== Material provided

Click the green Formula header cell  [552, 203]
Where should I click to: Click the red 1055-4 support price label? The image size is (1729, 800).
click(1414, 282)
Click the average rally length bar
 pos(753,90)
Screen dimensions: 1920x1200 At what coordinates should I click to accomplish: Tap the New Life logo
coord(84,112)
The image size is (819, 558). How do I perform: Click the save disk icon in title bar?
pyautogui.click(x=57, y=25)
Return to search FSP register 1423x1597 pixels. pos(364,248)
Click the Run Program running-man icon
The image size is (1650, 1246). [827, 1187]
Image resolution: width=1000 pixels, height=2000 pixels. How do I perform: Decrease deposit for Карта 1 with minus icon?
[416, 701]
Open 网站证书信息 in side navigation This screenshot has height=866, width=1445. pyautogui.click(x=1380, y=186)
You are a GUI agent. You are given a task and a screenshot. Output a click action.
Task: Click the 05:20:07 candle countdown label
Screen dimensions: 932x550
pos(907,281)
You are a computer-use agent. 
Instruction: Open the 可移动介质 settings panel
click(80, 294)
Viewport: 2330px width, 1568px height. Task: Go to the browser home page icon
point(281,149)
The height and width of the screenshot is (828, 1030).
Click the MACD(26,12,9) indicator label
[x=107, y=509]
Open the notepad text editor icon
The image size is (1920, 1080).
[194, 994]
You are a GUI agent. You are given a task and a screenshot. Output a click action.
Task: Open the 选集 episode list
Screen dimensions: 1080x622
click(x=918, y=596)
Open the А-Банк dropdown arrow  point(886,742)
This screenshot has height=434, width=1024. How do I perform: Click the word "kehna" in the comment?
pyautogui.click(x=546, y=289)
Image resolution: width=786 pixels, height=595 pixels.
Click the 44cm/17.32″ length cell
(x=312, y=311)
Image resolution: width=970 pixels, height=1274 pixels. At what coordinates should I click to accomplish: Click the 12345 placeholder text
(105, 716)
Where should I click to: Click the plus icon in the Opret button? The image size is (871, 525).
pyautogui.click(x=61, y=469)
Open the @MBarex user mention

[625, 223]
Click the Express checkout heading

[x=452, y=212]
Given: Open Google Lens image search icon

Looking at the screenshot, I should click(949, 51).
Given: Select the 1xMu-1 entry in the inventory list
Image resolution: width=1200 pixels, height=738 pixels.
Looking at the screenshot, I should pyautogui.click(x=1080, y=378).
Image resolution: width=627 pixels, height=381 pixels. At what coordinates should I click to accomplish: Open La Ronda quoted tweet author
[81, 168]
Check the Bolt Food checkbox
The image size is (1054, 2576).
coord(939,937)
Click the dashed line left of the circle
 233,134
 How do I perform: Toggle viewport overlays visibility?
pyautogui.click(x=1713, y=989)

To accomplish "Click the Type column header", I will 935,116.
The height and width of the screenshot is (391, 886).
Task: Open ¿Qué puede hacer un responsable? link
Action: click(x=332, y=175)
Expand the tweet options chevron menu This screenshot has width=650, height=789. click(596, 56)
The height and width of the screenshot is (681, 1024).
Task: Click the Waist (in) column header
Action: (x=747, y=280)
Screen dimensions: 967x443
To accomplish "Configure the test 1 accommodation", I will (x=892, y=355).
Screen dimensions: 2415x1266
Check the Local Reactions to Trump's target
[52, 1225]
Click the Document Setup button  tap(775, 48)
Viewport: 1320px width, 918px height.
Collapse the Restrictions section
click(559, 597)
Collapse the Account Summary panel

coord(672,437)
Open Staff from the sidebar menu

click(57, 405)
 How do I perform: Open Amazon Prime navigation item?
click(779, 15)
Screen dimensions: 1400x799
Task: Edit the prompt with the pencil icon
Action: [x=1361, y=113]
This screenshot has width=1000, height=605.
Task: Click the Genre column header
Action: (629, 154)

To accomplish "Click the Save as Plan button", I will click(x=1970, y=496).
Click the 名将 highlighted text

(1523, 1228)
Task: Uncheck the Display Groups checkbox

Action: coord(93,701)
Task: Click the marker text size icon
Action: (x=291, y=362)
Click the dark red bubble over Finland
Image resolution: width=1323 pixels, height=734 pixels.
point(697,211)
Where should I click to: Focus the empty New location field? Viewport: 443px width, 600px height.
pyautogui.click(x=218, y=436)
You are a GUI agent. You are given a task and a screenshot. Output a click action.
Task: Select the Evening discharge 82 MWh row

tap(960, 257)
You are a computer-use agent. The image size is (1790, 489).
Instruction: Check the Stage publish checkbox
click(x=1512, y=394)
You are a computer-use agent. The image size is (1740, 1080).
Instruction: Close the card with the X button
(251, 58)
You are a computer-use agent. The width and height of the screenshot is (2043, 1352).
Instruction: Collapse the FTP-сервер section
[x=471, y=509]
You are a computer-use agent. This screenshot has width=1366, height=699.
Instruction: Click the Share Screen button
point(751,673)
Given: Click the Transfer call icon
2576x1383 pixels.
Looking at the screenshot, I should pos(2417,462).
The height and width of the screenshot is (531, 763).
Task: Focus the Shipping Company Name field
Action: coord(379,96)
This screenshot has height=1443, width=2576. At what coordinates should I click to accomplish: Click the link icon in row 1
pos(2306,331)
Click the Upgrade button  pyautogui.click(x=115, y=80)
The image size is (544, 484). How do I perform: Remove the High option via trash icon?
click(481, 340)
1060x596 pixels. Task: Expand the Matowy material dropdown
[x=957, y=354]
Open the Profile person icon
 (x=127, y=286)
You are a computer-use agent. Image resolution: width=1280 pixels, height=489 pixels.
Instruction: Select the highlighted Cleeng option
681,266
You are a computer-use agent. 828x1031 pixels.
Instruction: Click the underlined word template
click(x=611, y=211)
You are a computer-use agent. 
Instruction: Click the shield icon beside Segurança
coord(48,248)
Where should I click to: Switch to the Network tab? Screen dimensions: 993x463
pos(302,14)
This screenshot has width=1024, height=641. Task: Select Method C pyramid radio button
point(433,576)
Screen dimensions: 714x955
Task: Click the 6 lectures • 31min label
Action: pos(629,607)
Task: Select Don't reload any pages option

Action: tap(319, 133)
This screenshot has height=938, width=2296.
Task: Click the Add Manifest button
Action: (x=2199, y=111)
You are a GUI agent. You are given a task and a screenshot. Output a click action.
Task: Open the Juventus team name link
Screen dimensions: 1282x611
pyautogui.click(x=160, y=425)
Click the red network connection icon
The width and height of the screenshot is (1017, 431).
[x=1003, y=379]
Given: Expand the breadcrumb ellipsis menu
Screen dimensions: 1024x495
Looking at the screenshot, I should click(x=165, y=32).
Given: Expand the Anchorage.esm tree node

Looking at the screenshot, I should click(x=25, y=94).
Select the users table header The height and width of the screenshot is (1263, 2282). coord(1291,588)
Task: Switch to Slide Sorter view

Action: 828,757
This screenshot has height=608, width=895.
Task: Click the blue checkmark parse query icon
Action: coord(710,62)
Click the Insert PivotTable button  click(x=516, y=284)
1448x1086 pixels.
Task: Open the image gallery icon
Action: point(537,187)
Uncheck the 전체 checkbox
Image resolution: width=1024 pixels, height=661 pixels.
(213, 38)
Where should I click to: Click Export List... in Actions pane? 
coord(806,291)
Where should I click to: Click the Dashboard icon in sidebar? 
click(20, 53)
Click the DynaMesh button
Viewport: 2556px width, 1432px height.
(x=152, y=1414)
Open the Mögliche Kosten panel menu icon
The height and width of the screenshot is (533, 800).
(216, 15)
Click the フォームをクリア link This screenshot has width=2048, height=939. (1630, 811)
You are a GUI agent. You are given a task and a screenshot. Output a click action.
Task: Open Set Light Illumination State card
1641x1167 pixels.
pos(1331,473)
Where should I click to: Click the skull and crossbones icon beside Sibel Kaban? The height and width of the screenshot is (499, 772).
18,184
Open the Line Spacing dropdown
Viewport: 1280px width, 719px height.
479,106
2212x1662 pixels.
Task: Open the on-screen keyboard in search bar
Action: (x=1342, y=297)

====

Exercise task>
Rewrite all the records above, changing "GUI agent" to "screen agent" wherever it appears and leaving everything else as it is.

Reply>
Click the green Formula header cell  [552, 203]
Where should I click to: Click the red 1055-4 support price label? The image size is (1729, 800).
click(1414, 282)
Click the average rally length bar
 pos(753,90)
Screen dimensions: 1920x1200 At what coordinates should I click to accomplish: Tap the New Life logo
coord(84,112)
The image size is (819, 558). How do I perform: Click the save disk icon in title bar?
pyautogui.click(x=57, y=25)
Return to search FSP register 1423x1597 pixels. pos(364,248)
Click the Run Program running-man icon
The image size is (1650, 1246). [827, 1187]
Image resolution: width=1000 pixels, height=2000 pixels. How do I perform: Decrease deposit for Карта 1 with minus icon?
[416, 701]
Open 网站证书信息 in side navigation This screenshot has height=866, width=1445. pyautogui.click(x=1380, y=186)
You are a screen agent. You are given a task and a screenshot. Output a click action.
Task: Click the 05:20:07 candle countdown label
Screen dimensions: 932x550
pos(907,281)
You are a computer-use agent. 
Instruction: Open the 可移动介质 settings panel
click(80, 294)
Viewport: 2330px width, 1568px height. Task: Go to the browser home page icon
point(281,149)
The height and width of the screenshot is (828, 1030).
Click the MACD(26,12,9) indicator label
[x=107, y=509]
Open the notepad text editor icon
The image size is (1920, 1080).
[194, 994]
You are a screen agent. You are given a task and a screenshot. Output a click action.
Task: Open the 选集 episode list
Screen dimensions: 1080x622
click(x=918, y=596)
Open the А-Банк dropdown arrow  point(886,742)
This screenshot has height=434, width=1024. How do I perform: Click the word "kehna" in the comment?
pyautogui.click(x=546, y=289)
Image resolution: width=786 pixels, height=595 pixels.
Click the 44cm/17.32″ length cell
(x=312, y=311)
Image resolution: width=970 pixels, height=1274 pixels. At what coordinates should I click to accomplish: Click the 12345 placeholder text
(105, 716)
Where should I click to: Click the plus icon in the Opret button? The image size is (871, 525).
pyautogui.click(x=61, y=469)
Open the @MBarex user mention

[625, 223]
Click the Express checkout heading

[x=452, y=212]
Given: Open Google Lens image search icon

Looking at the screenshot, I should click(949, 51).
Given: Select the 1xMu-1 entry in the inventory list
Image resolution: width=1200 pixels, height=738 pixels.
Looking at the screenshot, I should pyautogui.click(x=1080, y=378).
Image resolution: width=627 pixels, height=381 pixels. At what coordinates should I click to accomplish: Open La Ronda quoted tweet author
[81, 168]
Check the Bolt Food checkbox
The image size is (1054, 2576).
coord(939,937)
Click the dashed line left of the circle
 233,134
 How do I perform: Toggle viewport overlays visibility?
pyautogui.click(x=1713, y=989)

To accomplish "Click the Type column header", I will 935,116.
The height and width of the screenshot is (391, 886).
Task: Open ¿Qué puede hacer un responsable? link
Action: click(x=332, y=175)
Expand the tweet options chevron menu This screenshot has width=650, height=789. click(596, 56)
The height and width of the screenshot is (681, 1024).
Task: Click the Waist (in) column header
Action: (x=747, y=280)
Screen dimensions: 967x443
To accomplish "Configure the test 1 accommodation", I will (x=892, y=355).
Screen dimensions: 2415x1266
Check the Local Reactions to Trump's target
[52, 1225]
Click the Document Setup button  tap(775, 48)
Viewport: 1320px width, 918px height.
Collapse the Restrictions section
click(559, 597)
Collapse the Account Summary panel

coord(672,437)
Open Staff from the sidebar menu

click(57, 405)
 How do I perform: Open Amazon Prime navigation item?
click(779, 15)
Screen dimensions: 1400x799
Task: Edit the prompt with the pencil icon
Action: [x=1361, y=113]
This screenshot has width=1000, height=605.
Task: Click the Genre column header
Action: (629, 154)

To accomplish "Click the Save as Plan button", I will click(x=1970, y=496).
Click the 名将 highlighted text

(1523, 1228)
Task: Uncheck the Display Groups checkbox

Action: coord(93,701)
Task: Click the marker text size icon
Action: (x=291, y=362)
Click the dark red bubble over Finland
Image resolution: width=1323 pixels, height=734 pixels.
point(697,211)
Where should I click to: Focus the empty New location field? Viewport: 443px width, 600px height.
pyautogui.click(x=218, y=436)
You are a screen agent. You are given a task and a screenshot. Output a click action.
Task: Select the Evening discharge 82 MWh row

tap(960, 257)
You are a computer-use agent. The image size is (1790, 489).
Instruction: Check the Stage publish checkbox
click(x=1512, y=394)
You are a computer-use agent. The image size is (1740, 1080).
Instruction: Close the card with the X button
(251, 58)
You are a computer-use agent. The width and height of the screenshot is (2043, 1352).
Instruction: Collapse the FTP-сервер section
[x=471, y=509]
You are a computer-use agent. This screenshot has width=1366, height=699.
Instruction: Click the Share Screen button
point(751,673)
Given: Click the Transfer call icon
2576x1383 pixels.
Looking at the screenshot, I should pos(2417,462).
The height and width of the screenshot is (531, 763).
Task: Focus the Shipping Company Name field
Action: coord(379,96)
This screenshot has height=1443, width=2576. At what coordinates should I click to accomplish: Click the link icon in row 1
pos(2306,331)
Click the Upgrade button  pyautogui.click(x=115, y=80)
The image size is (544, 484). How do I perform: Remove the High option via trash icon?
click(481, 340)
1060x596 pixels. Task: Expand the Matowy material dropdown
[x=957, y=354]
Open the Profile person icon
 (x=127, y=286)
You are a computer-use agent. Image resolution: width=1280 pixels, height=489 pixels.
Instruction: Select the highlighted Cleeng option
681,266
You are a computer-use agent. 828x1031 pixels.
Instruction: Click the underlined word template
click(x=611, y=211)
You are a computer-use agent. 
Instruction: Click the shield icon beside Segurança
coord(48,248)
Where should I click to: Switch to the Network tab? Screen dimensions: 993x463
pos(302,14)
This screenshot has width=1024, height=641. Task: Select Method C pyramid radio button
point(433,576)
Screen dimensions: 714x955
Task: Click the 6 lectures • 31min label
Action: pos(629,607)
Task: Select Don't reload any pages option

Action: tap(319, 133)
This screenshot has height=938, width=2296.
Task: Click the Add Manifest button
Action: (x=2199, y=111)
You are a screen agent. You are given a task and a screenshot. Output a click action.
Task: Open the Juventus team name link
Screen dimensions: 1282x611
pyautogui.click(x=160, y=425)
Click the red network connection icon
The width and height of the screenshot is (1017, 431).
[x=1003, y=379]
Given: Expand the breadcrumb ellipsis menu
Screen dimensions: 1024x495
Looking at the screenshot, I should click(x=165, y=32).
Given: Expand the Anchorage.esm tree node

Looking at the screenshot, I should click(x=25, y=94).
Select the users table header The height and width of the screenshot is (1263, 2282). coord(1291,588)
Task: Switch to Slide Sorter view

Action: 828,757
This screenshot has height=608, width=895.
Task: Click the blue checkmark parse query icon
Action: coord(710,62)
Click the Insert PivotTable button  click(x=516, y=284)
1448x1086 pixels.
Task: Open the image gallery icon
Action: point(537,187)
Uncheck the 전체 checkbox
Image resolution: width=1024 pixels, height=661 pixels.
(213, 38)
Where should I click to: Click Export List... in Actions pane? 
coord(806,291)
Where should I click to: Click the Dashboard icon in sidebar? 
click(20, 53)
Click the DynaMesh button
Viewport: 2556px width, 1432px height.
(x=152, y=1414)
Open the Mögliche Kosten panel menu icon
The height and width of the screenshot is (533, 800).
(216, 15)
Click the フォームをクリア link This screenshot has width=2048, height=939. (1630, 811)
You are a screen agent. You are given a task and a screenshot. Output a click action.
Task: Open Set Light Illumination State card
1641x1167 pixels.
pos(1331,473)
Where should I click to: Click the skull and crossbones icon beside Sibel Kaban? The height and width of the screenshot is (499, 772).
18,184
Open the Line Spacing dropdown
Viewport: 1280px width, 719px height.
479,106
2212x1662 pixels.
Task: Open the on-screen keyboard in search bar
Action: (x=1342, y=297)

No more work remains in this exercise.